**WORK INSTRUCTION**.
Give back each entry unchanged, minus pictures.

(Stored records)
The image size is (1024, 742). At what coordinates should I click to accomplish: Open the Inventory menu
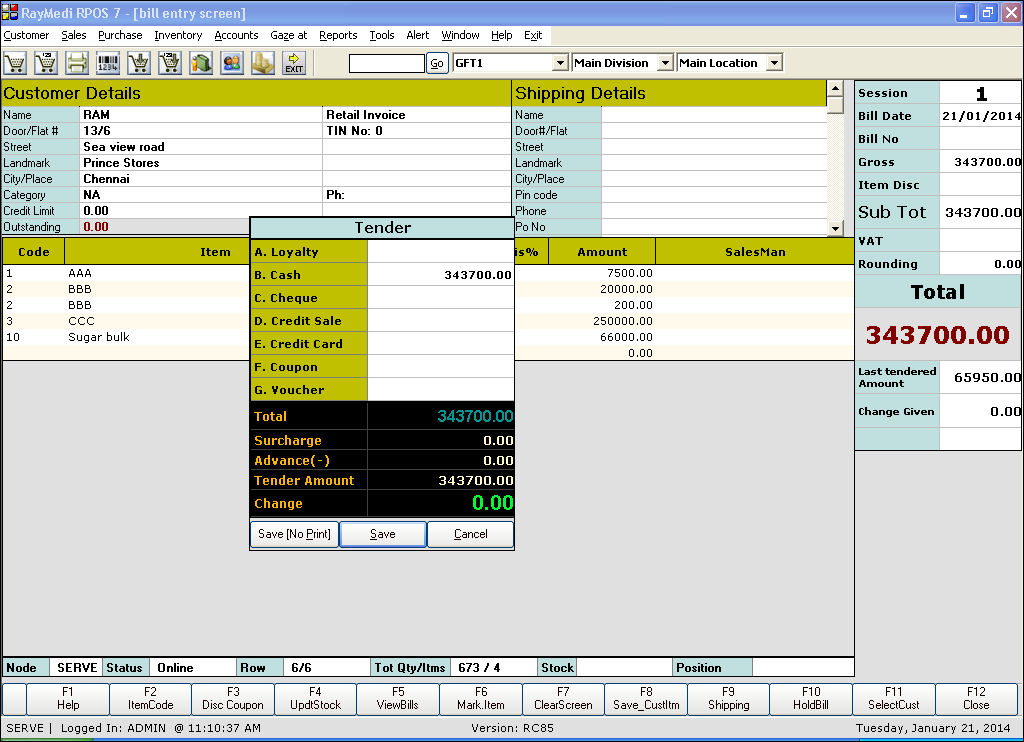pos(178,35)
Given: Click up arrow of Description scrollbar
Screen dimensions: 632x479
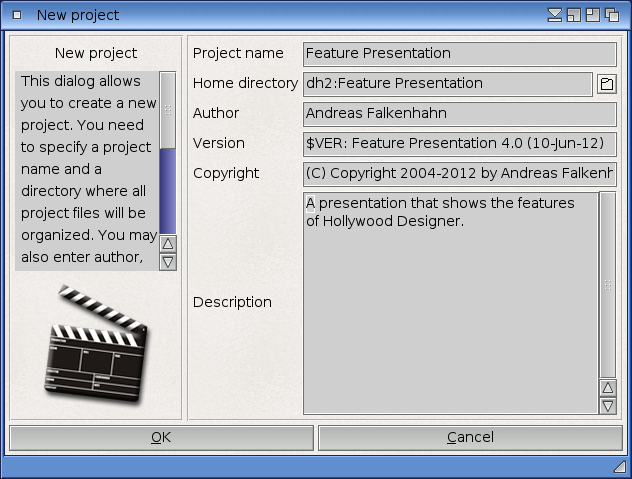Looking at the screenshot, I should pos(607,388).
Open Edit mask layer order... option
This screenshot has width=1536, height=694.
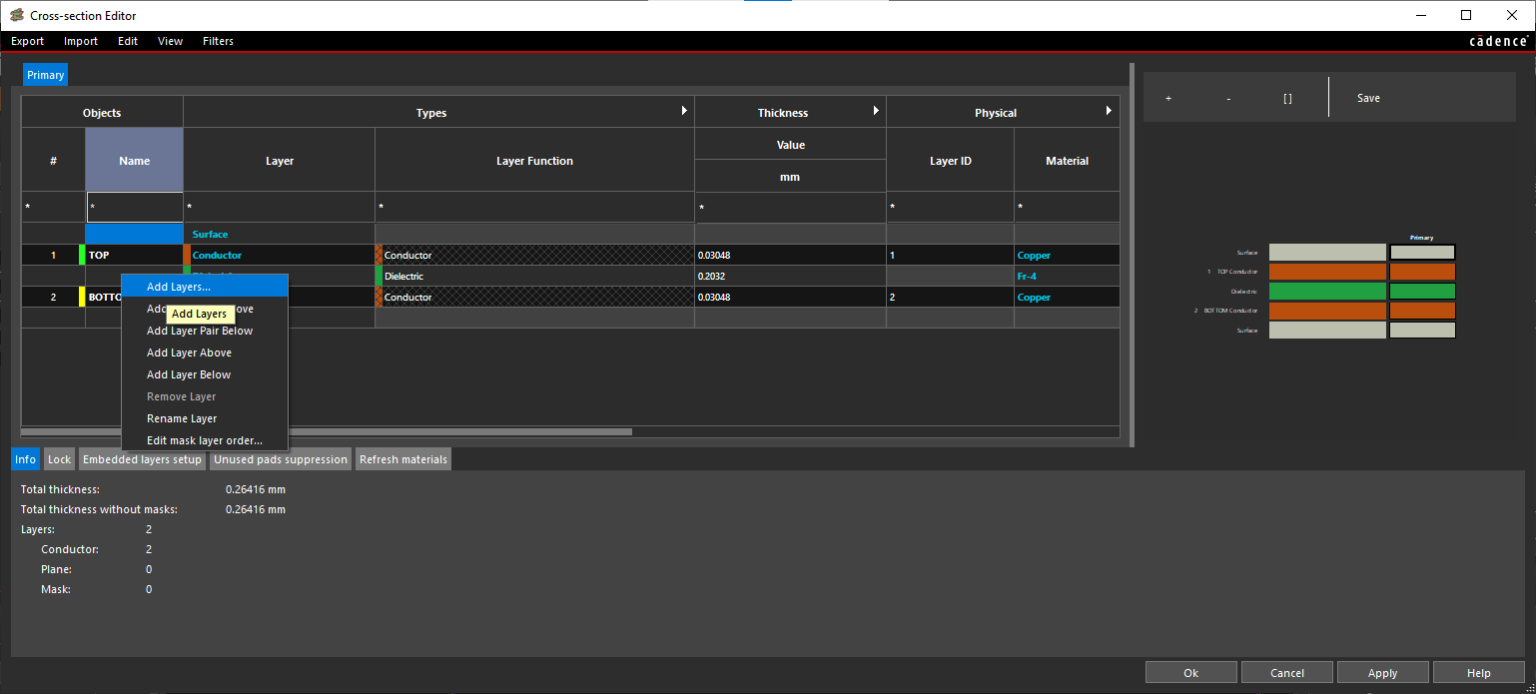[204, 441]
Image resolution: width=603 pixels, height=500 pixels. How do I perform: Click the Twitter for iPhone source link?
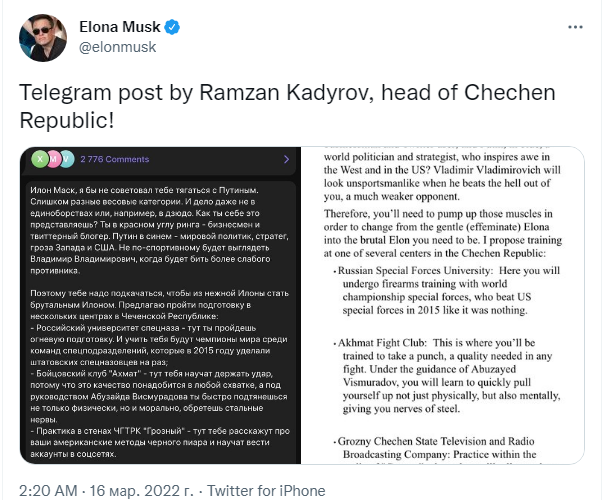272,490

**WRITTEN RESPONSE**.
The image size is (1024, 742). At what coordinates should I click to accomplish: Open the Inventory menu
pos(178,35)
Given: Click up arrow of Description scrollbar
Screen dimensions: 632x479
Looking at the screenshot, I should pos(607,388).
Open Edit mask layer order... option
This screenshot has width=1536, height=694.
[204, 441]
Image resolution: width=603 pixels, height=500 pixels. How do I perform: Click the Twitter for iPhone source link?
272,490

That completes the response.